> [Stored records]
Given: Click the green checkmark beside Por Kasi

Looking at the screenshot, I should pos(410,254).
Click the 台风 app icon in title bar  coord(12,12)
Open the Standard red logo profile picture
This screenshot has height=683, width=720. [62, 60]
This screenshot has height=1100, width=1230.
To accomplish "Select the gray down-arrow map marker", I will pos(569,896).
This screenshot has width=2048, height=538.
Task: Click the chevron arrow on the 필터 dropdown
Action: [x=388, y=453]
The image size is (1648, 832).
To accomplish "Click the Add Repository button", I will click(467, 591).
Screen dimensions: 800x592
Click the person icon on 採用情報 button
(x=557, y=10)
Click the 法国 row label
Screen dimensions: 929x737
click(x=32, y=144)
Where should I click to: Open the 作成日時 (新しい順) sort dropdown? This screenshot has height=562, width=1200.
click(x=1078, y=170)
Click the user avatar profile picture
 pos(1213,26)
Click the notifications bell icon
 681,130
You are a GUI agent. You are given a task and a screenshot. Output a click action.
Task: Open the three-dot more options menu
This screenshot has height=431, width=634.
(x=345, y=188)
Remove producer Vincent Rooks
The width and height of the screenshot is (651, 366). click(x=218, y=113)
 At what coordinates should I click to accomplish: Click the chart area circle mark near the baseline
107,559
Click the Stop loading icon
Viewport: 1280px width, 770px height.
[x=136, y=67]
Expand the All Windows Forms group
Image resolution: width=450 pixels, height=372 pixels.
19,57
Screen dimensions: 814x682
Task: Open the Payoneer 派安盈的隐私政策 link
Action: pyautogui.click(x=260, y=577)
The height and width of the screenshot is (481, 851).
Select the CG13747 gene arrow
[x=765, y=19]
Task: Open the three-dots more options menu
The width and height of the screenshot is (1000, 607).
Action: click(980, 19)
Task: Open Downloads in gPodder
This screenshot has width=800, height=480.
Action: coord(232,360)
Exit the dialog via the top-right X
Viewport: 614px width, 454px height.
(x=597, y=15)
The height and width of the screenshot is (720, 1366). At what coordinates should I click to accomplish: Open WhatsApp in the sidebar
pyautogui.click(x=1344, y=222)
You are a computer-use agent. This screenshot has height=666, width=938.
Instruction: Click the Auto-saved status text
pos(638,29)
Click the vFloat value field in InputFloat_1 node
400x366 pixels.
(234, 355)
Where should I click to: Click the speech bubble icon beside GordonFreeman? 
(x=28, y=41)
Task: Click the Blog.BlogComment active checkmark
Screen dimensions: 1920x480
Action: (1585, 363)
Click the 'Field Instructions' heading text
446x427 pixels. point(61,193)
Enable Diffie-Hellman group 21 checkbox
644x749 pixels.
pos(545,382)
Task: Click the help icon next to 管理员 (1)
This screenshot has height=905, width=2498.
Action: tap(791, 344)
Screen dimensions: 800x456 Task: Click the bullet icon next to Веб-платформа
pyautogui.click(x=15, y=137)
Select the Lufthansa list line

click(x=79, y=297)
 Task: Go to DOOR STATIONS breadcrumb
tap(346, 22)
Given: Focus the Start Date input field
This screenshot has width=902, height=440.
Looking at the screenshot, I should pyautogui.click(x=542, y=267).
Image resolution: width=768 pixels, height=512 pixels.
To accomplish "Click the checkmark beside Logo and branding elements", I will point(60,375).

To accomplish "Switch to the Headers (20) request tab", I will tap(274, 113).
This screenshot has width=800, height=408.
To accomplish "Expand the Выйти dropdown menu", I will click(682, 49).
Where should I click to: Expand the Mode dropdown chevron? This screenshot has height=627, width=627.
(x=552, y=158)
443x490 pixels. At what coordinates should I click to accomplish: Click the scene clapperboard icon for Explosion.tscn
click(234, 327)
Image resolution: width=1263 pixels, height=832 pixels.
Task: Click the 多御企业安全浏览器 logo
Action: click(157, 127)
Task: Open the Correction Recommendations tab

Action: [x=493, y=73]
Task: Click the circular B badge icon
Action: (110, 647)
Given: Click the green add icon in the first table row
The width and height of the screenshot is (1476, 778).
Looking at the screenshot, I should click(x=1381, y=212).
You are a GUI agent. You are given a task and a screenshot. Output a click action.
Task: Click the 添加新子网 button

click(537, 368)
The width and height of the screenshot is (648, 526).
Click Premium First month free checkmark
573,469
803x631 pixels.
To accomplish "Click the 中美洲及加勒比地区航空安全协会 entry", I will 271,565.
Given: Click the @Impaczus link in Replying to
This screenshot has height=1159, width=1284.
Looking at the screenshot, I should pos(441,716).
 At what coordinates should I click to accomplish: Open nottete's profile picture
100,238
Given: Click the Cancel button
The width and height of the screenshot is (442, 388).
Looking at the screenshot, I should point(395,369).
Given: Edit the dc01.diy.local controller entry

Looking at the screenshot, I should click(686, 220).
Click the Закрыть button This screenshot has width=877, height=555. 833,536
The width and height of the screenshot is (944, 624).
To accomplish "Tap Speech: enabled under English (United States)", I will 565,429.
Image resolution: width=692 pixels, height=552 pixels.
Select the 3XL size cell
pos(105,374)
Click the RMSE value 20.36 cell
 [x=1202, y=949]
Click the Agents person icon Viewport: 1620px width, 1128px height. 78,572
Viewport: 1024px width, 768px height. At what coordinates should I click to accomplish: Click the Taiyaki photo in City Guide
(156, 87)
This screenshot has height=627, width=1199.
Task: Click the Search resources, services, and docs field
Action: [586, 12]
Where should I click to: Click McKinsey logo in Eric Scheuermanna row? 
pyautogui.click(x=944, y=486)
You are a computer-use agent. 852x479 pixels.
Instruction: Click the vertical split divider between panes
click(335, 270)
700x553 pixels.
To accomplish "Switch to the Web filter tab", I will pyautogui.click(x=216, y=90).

> [Work order] Which lines should be output? Exactly those from the first line of the data through the line containing "The height and width of the screenshot is (481, 851).", inclusive.

> [Solution]
Given: Click the green checkmark beside Por Kasi

Looking at the screenshot, I should pos(410,254).
Click the 台风 app icon in title bar  coord(12,12)
Open the Standard red logo profile picture
This screenshot has height=683, width=720. [62, 60]
This screenshot has height=1100, width=1230.
To accomplish "Select the gray down-arrow map marker", I will pos(569,896).
This screenshot has width=2048, height=538.
Task: Click the chevron arrow on the 필터 dropdown
Action: [x=388, y=453]
The image size is (1648, 832).
To accomplish "Click the Add Repository button", I will click(467, 591).
Screen dimensions: 800x592
Click the person icon on 採用情報 button
(x=557, y=10)
Click the 法国 row label
Screen dimensions: 929x737
click(x=32, y=144)
Where should I click to: Open the 作成日時 (新しい順) sort dropdown? This screenshot has height=562, width=1200.
click(x=1078, y=170)
Click the user avatar profile picture
 pos(1213,26)
Click the notifications bell icon
 681,130
You are a GUI agent. You are given a task and a screenshot. Output a click action.
Task: Open the three-dot more options menu
This screenshot has height=431, width=634.
(x=345, y=188)
Remove producer Vincent Rooks
The width and height of the screenshot is (651, 366). click(x=218, y=113)
 At what coordinates should I click to accomplish: Click the chart area circle mark near the baseline
107,559
Click the Stop loading icon
Viewport: 1280px width, 770px height.
[x=136, y=67]
Expand the All Windows Forms group
Image resolution: width=450 pixels, height=372 pixels.
19,57
Screen dimensions: 814x682
Task: Open the Payoneer 派安盈的隐私政策 link
Action: pyautogui.click(x=260, y=577)
The height and width of the screenshot is (481, 851).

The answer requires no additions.